Wheel Stalls Hinder Stuck Mars Rover Again
This blink comparison aids evaluation of a drive by NASA's Mars Exploration Rover Spirit during the rover's 2,099th Martian day, or sol (Nov. 28, 2009). A stall by the right-rear wheel ended the drive partway through the first of two planned wheel spins. Most of the wheel movement was slippage. Click on the image to see the animated image.
Credit: NASA/JPL-Caltech

One of the wheels on the stuck Mars rover Spirit has stalled again, once more causing a snag in NASA?s attempts to free the rover.


Spirit's right-rear wheel stalled again on Nov. 28 during the first step of a two-step extrication maneuver. The wheel first stalled a week prior during another drive attempt, though engineers couldn't replicate the stall during diagnostic tests last week.
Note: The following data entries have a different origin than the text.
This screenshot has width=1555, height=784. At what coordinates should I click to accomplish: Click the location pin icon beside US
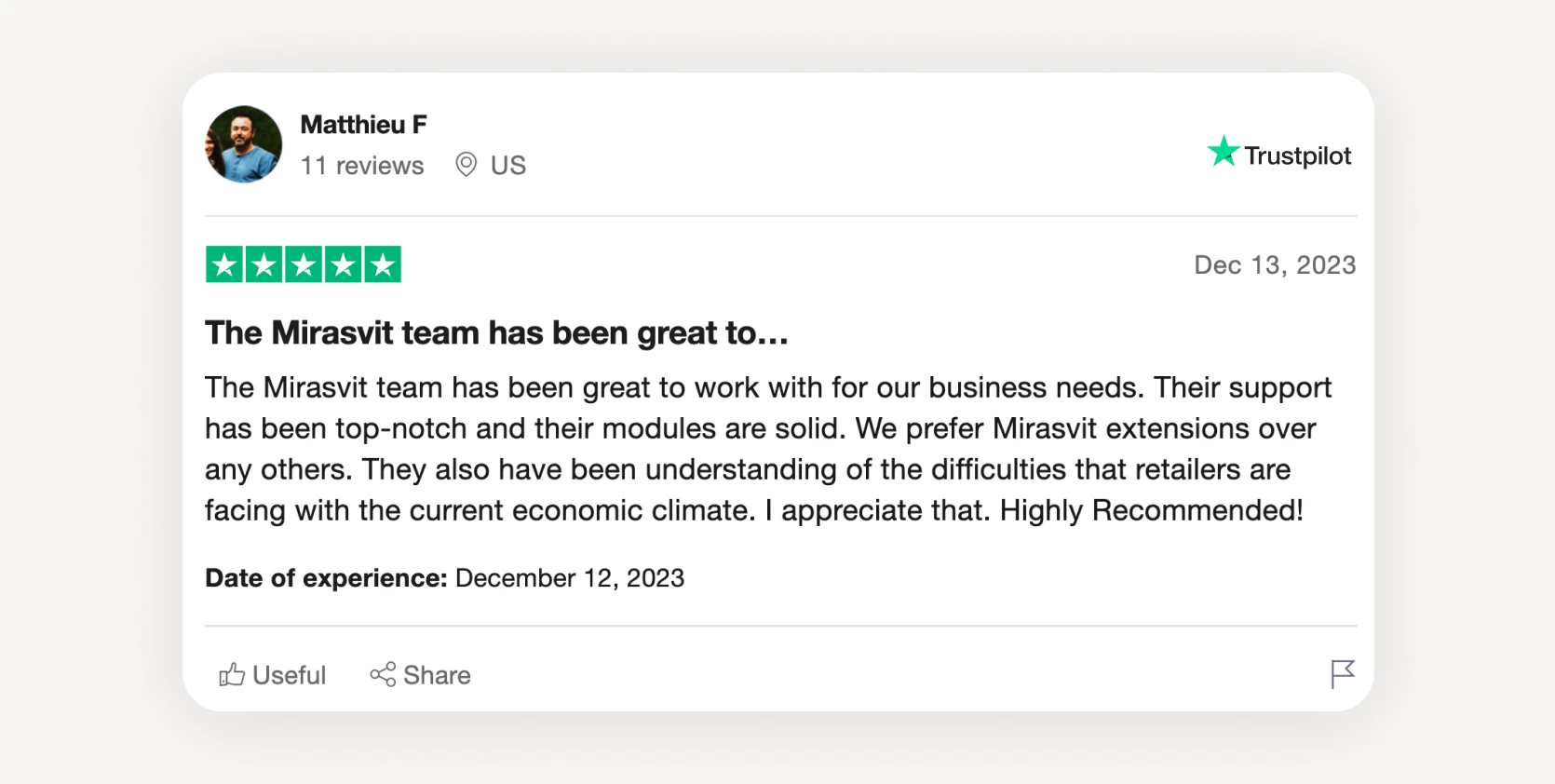465,163
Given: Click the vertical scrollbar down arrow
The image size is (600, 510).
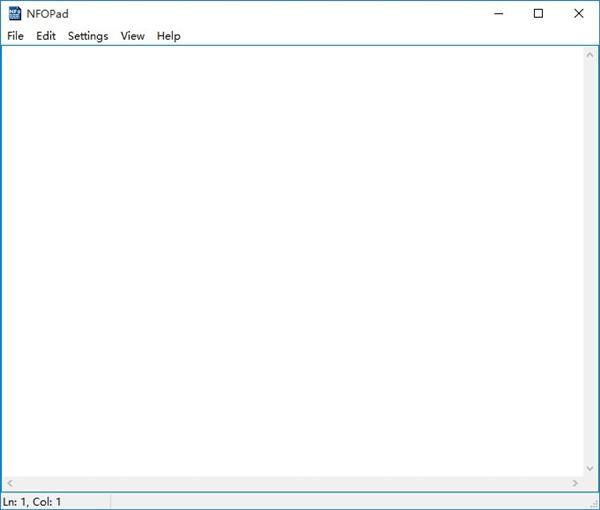Looking at the screenshot, I should (x=590, y=468).
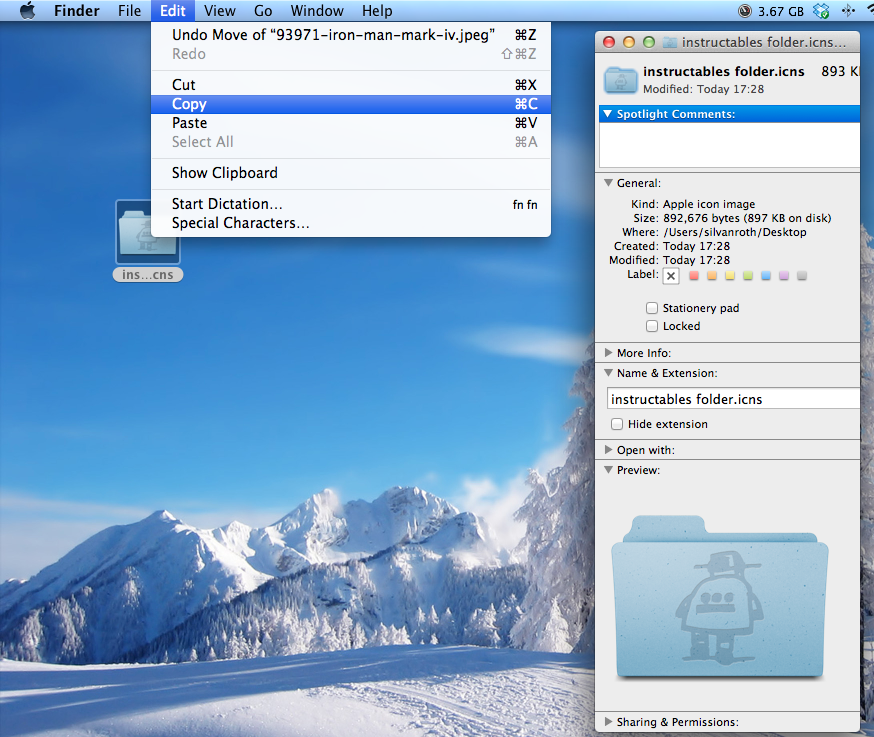Select Show Clipboard menu entry
874x737 pixels.
(x=351, y=173)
Those tests showed a fully functioning wheel.


This most recent stall had some different characteristics than the new stall, a NASA report said. It occurred more quickly and had a different signature to it.
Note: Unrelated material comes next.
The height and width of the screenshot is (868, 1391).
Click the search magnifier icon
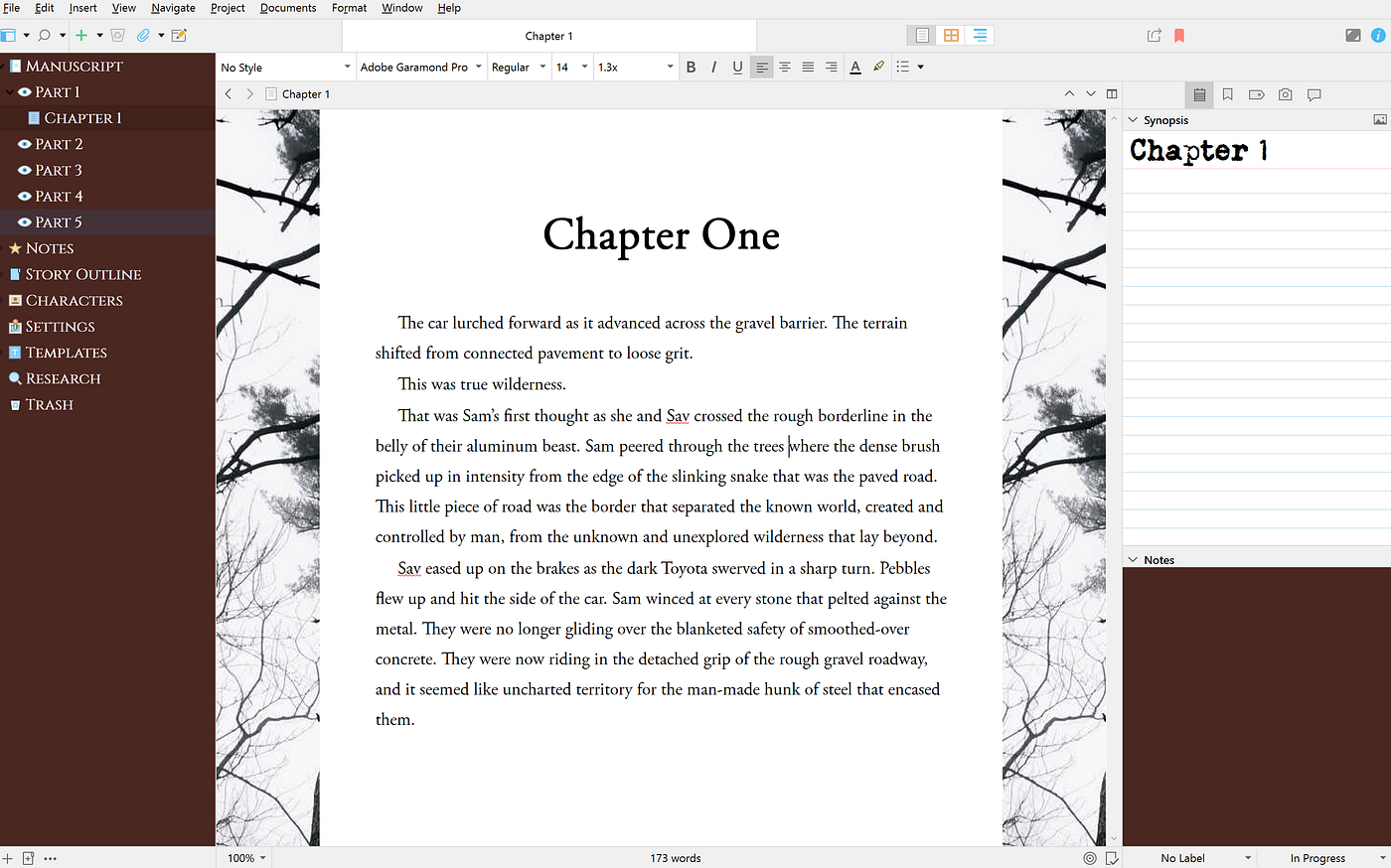[44, 36]
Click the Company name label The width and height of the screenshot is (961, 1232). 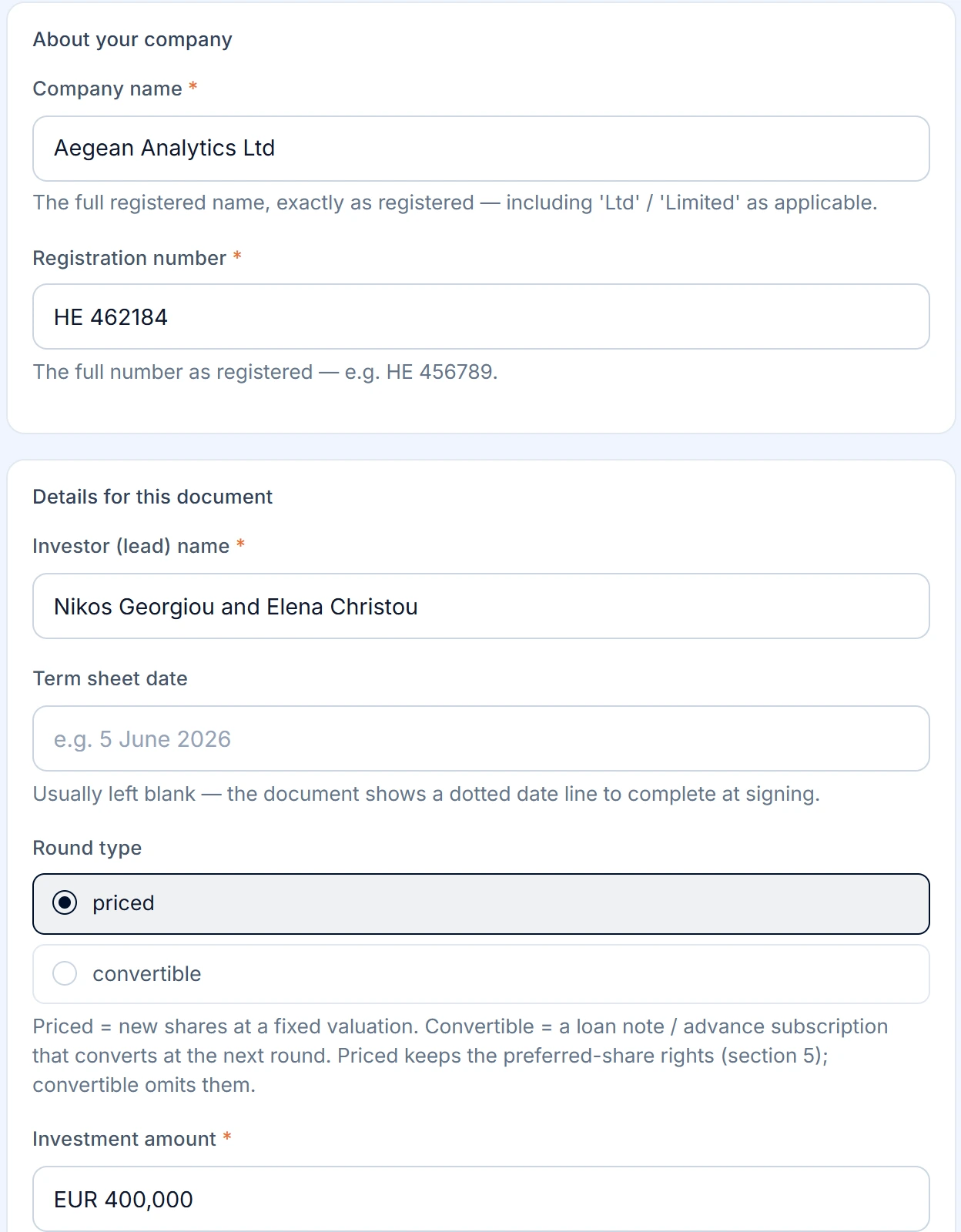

Engineers think this new stall could be caused not by the Martian terrain, but might be internal to the plucky rover?s right-rear wheel actuator.
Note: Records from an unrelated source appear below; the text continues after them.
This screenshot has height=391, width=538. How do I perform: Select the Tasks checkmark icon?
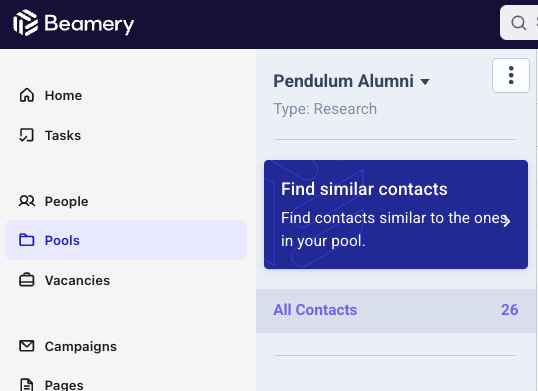pos(26,135)
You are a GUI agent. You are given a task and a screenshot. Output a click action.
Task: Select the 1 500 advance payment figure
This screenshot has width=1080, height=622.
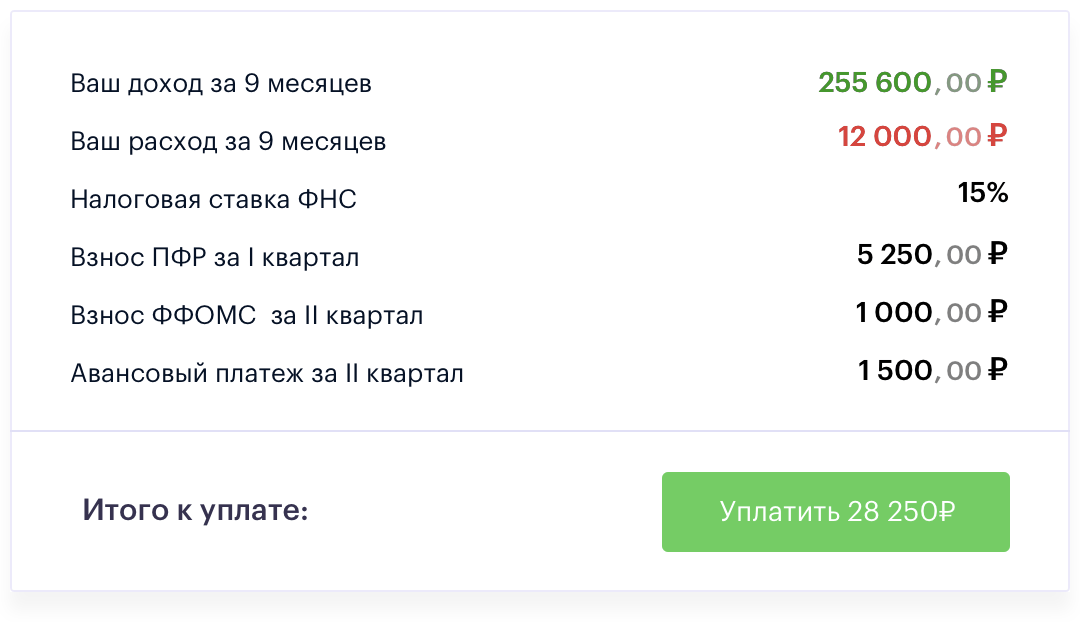coord(894,371)
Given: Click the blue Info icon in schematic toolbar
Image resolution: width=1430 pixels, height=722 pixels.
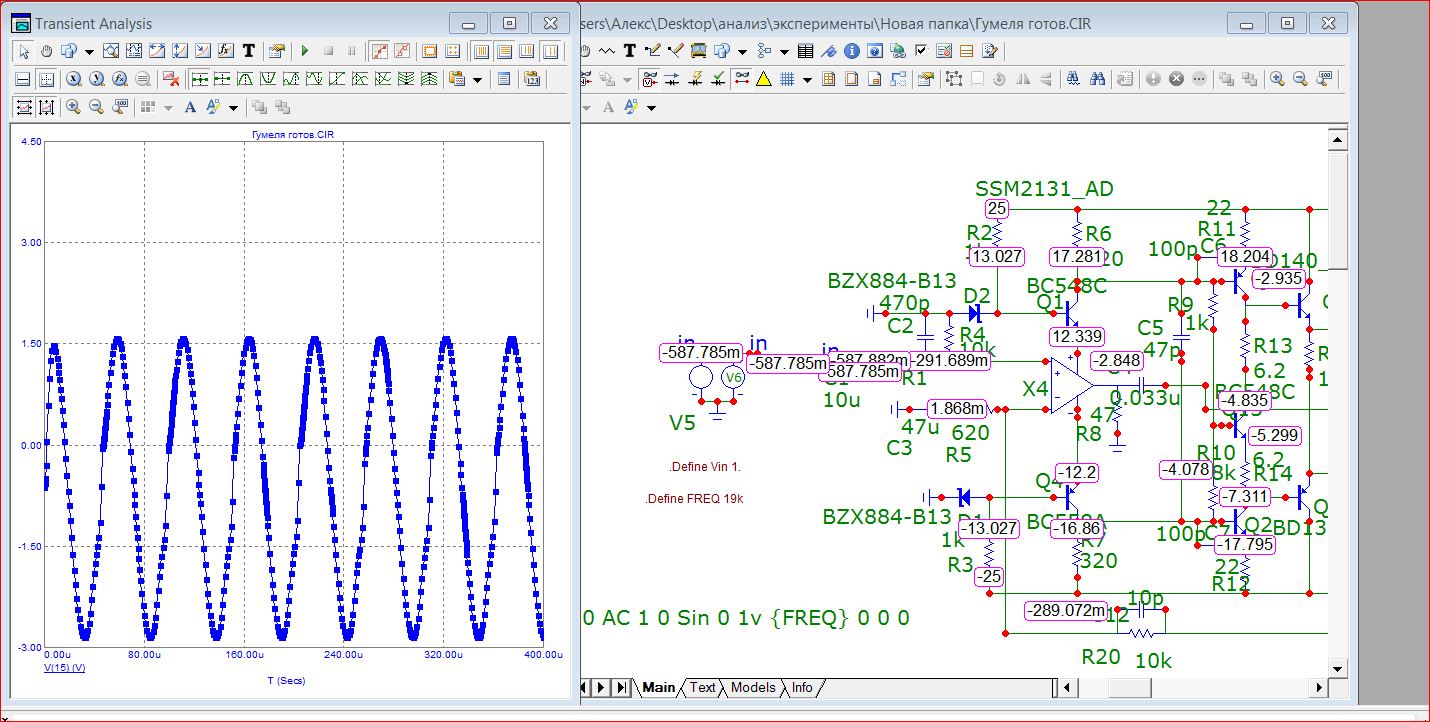Looking at the screenshot, I should coord(851,51).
Rover project engineers are developing a series of diagnostics to explore the actuator health and to isolate potential terrain interactions. These diagnostics won't be run before Wednesday and any future driving attempts will depend on the results of those tests.


Before the Nov. 28 drive ended, Spirit completed 4.5 feet (1.4 meters) of wheel spin and the rover's center moved 0.02 inch (0.5 mm) forward, 0.01 inch (0.25 mm) to the left and 0.02 inch (0.5 mm) downward. Since the effort to free Spirit began, the rover has performed 31 feet (9.5 meters) of wheel spin and the rover's center, in total, has moved 0.63 inches (16 mm) forward, 0.39 inches (10 mm) to the left and 0.20 inches (5 mm) downward.


The rover, and its sister robot Opportunity, have been exploring different parts of Mars since January 2004.